━━━ Provided data ━━━
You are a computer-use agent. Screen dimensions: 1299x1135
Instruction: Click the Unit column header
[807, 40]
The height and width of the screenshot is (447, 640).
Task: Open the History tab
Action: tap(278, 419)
━━━
The task: The reply must contain each line of the material, reproduced faithfully.

Answer section:
You are a computer-use agent. Screen dimensions: 1299x1135
Instruction: Click the Unit column header
[807, 40]
The height and width of the screenshot is (447, 640).
Task: Open the History tab
Action: tap(278, 419)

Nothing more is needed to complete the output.